Häufig gestellte Fragen (FAQs)
Wer ist Leslie Benzies? Leslie Benzies ist ein ehemaliger Senior Producer bei Rockstar Games, bekannt für seine Arbeit an der Grand Theft Auto-Reihe. Er gründete Build a Rocket Boy im Jahr 2016, nachdem er Rockstar verlassen hatte.
Was ist MindsEye? MindsEye ist ein Sci-Fi-Adventure-Game, das von Build a Rocket Boy entwickelt wurde. Es wurde im Juni 2025 veröffentlicht, stieß aber auf Kritik wegen Bugs, Performance-Problemen und instabilem Gameplay.
Warum scheiterte MindsEye? Laut ehemaligen Mitarbeitern war das Scheitern des Spiels auf unklare Projektrichtung, häufige Last-Minute-Feature-Änderungen, exzessiven Crunch und Management-Praktiken wie „Leslie Tickets“ zurückzuführen.

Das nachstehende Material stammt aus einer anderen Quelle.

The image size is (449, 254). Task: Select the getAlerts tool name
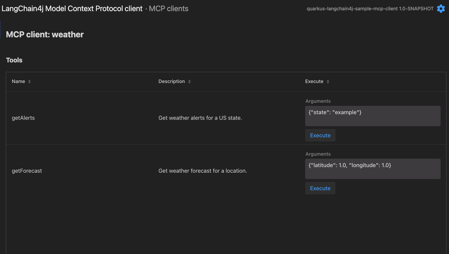[23, 118]
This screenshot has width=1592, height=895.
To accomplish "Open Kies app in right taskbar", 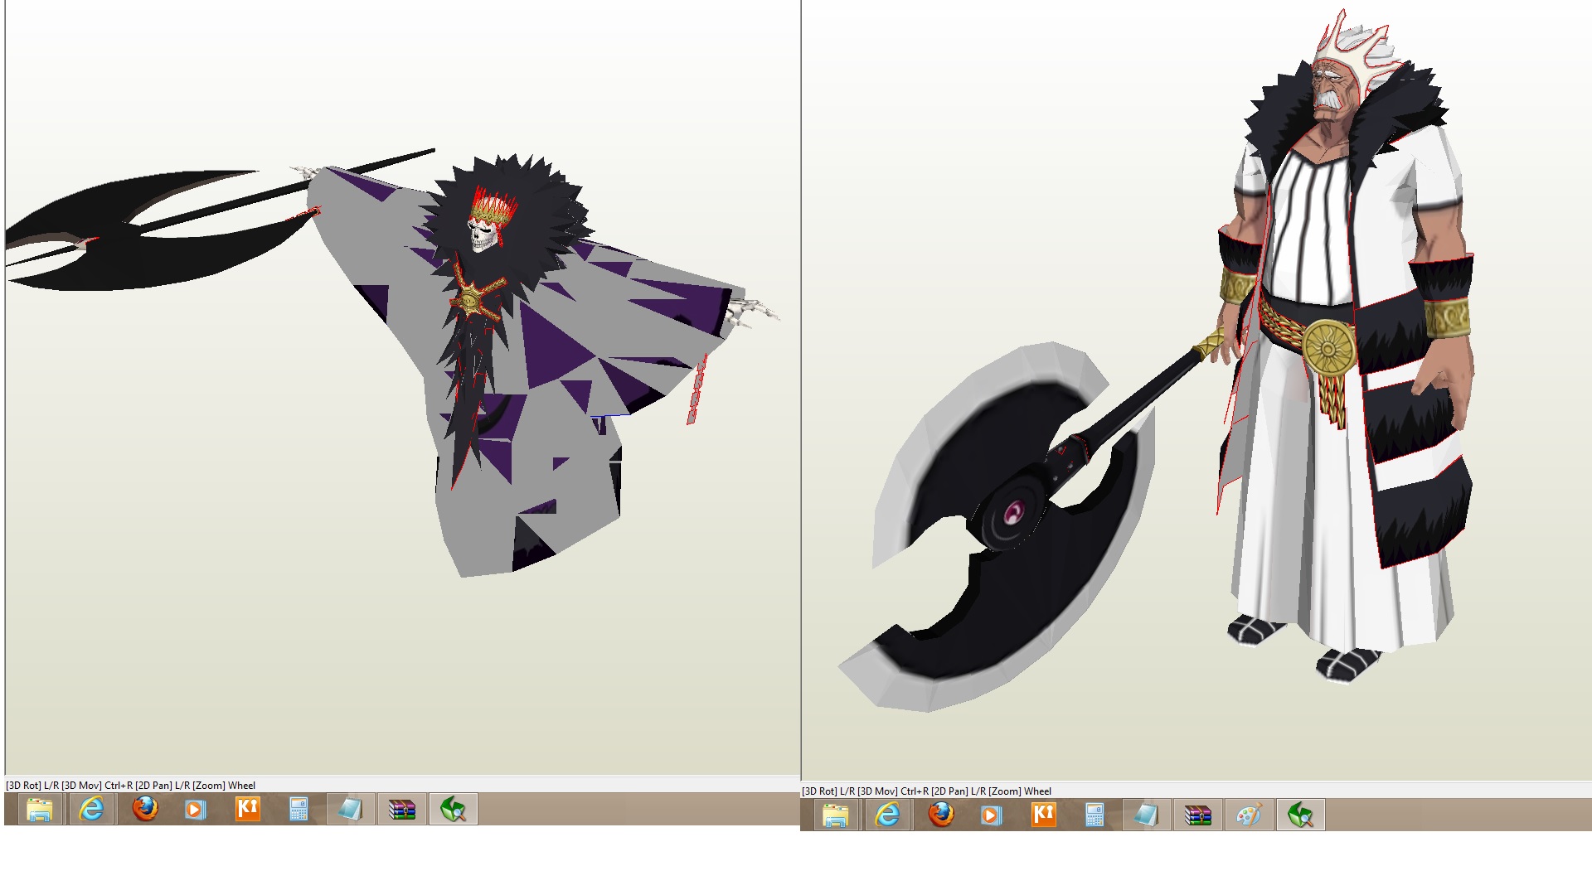I will 1043,815.
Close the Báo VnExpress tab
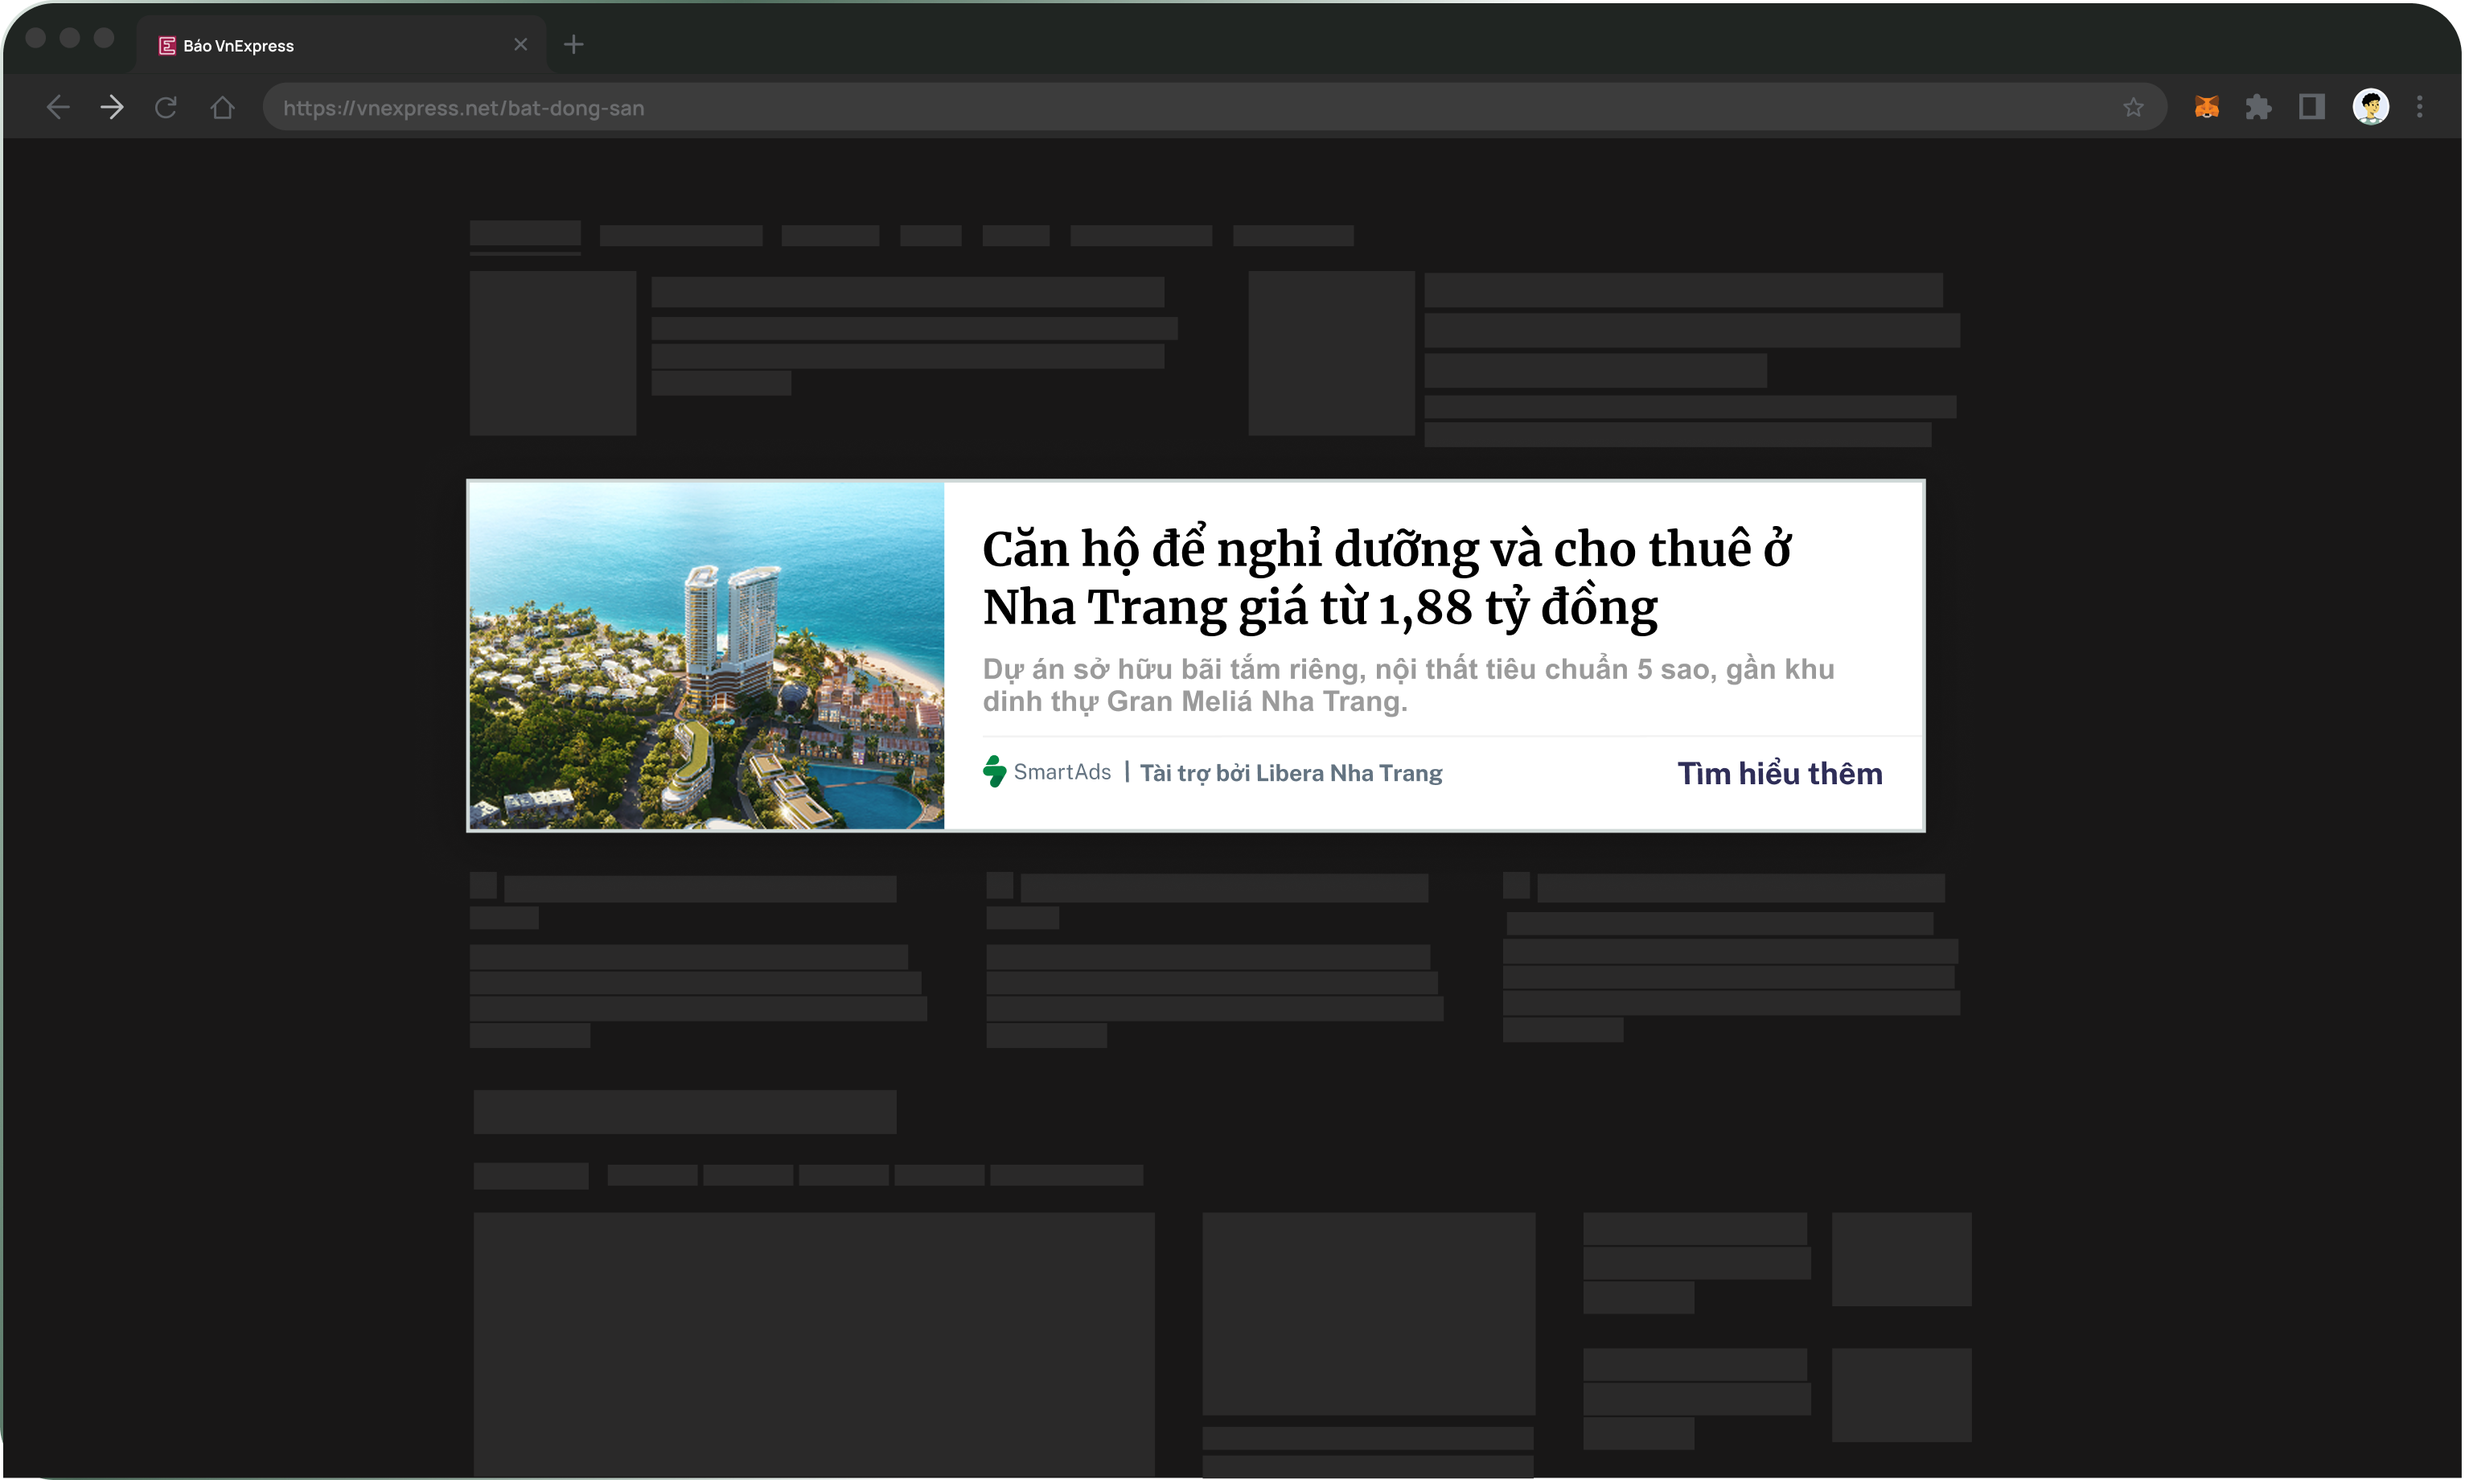The height and width of the screenshot is (1480, 2465). pyautogui.click(x=521, y=44)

Wie viele Mitarbeiter waren von Entlassungen bei Build a Rocket Boy betroffen? Zwischen 250 und 300 Mitarbeiter, die meisten davon in Edinburgh, verloren nach dem Launch von MindsEye ihren Job.
Aktualisiert Build a Rocket Boy MindsEye noch? Ja. Barb erklärte, dass es Updates zur Behebung von Problemen veröffentlicht hat und an Verbesserungen und neuen Inhalten arbeitet, um das Spiel zu optimieren.
Welche Auswirkungen wird dies auf die schottische Spieleentwicklungslandschaft haben? Ehemalige Mitarbeiter äußerten Bedenken, dass die Herausforderungen des Studios negative Auswirkungen auf die schottische Gaming-Industrie haben könnten, angesichts der früheren Bedeutung und des Investitionsniveaus von Barb.